Subject who present with a weight at or below their post-dialysis weight may be dehydrated and require fluids. Intravenous fluids, when administered, should be administered in small boluses, and pre-dialysis weight should be targeted. If the subject reaches pre-dialysis weight and yet remains hypotensive, then further fluid administration may be guided by central venous pressure monitoring and an alternative diagnosis, such as sepsis or cardiovascular disease, should be suspected.

Subjects may present with shortness of breath and volume overload while at or below their pre-dialysis weight. This may result from a massive shift of fluid from the intracellular compartment to the vascular compartment due to hyperglycemia and increased osmolality of the extracellular compartment. In such subjects, fluid shift back into the cells with insulin therapy alone may suffice. Treating these subjects with simultaneous ultrafiltration and insulin infusion may risk rapid intravascular volume depletion and hypotension during dialysis.
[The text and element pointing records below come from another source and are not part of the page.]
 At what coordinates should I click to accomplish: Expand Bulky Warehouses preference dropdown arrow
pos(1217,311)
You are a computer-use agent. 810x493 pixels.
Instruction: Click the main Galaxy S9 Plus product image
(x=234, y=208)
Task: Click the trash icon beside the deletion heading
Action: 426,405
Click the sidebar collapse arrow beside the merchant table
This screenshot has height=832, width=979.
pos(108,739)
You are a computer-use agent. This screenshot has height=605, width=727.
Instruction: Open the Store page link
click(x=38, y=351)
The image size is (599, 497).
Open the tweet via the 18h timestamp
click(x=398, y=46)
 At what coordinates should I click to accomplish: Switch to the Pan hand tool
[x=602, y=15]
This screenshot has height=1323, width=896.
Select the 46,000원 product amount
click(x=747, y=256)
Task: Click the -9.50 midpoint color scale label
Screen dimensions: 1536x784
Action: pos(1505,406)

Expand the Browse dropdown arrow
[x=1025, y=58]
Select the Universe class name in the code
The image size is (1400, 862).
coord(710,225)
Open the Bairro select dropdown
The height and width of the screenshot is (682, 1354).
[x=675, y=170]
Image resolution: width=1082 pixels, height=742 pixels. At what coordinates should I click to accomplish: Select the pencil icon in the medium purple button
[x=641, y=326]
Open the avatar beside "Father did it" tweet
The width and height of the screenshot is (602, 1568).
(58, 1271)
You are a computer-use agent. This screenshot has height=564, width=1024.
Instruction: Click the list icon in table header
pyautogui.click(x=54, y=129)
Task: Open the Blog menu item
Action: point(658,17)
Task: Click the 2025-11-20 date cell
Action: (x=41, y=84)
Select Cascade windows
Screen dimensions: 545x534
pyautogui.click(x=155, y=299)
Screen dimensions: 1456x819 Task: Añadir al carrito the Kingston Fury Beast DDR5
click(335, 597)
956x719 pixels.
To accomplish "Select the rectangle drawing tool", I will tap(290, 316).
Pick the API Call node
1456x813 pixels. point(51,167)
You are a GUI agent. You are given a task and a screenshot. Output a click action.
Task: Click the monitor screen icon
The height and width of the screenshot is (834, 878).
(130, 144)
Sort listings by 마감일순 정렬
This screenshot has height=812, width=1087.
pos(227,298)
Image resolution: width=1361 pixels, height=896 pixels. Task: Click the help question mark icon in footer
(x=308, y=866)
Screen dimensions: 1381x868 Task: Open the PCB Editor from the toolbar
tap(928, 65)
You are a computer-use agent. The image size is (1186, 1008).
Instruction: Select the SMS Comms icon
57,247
In subjects with kidney disease, the half-life of insulin is prolonged, and insulin dose reduction by 50% is recommended in patients with end-stage kidney disease. Despite all precautions, subjects with kidney failure and diabetic ketoacidosis remain at higher risk of complications.29–31

conclusion

A comprehensive review should be carried out after the acute episode of ketoacidosis is managed to prevent further events. Compliance with diet and insulin administration should be evaluated. The type, dose, storage, and expiry of the insulin should be evaluated. In non-compliant subjects, bio-psycho-social evaluation should be carried out to identify strategies for improved cooperation and compliance.

Reduction of steroid dose, tapering tacrolimus, or substituting it with cyclosporin, everolimus, or belatacept, may be considered in post-kidney transplant subjects. However, adjustment of such immunosuppressive therapy aimed at improving glucose tolerance must be weighed against the risk of kidney allograft rejection.32,33

Disclosure

The authors declared no conflicts of interest. No funding was received for this study.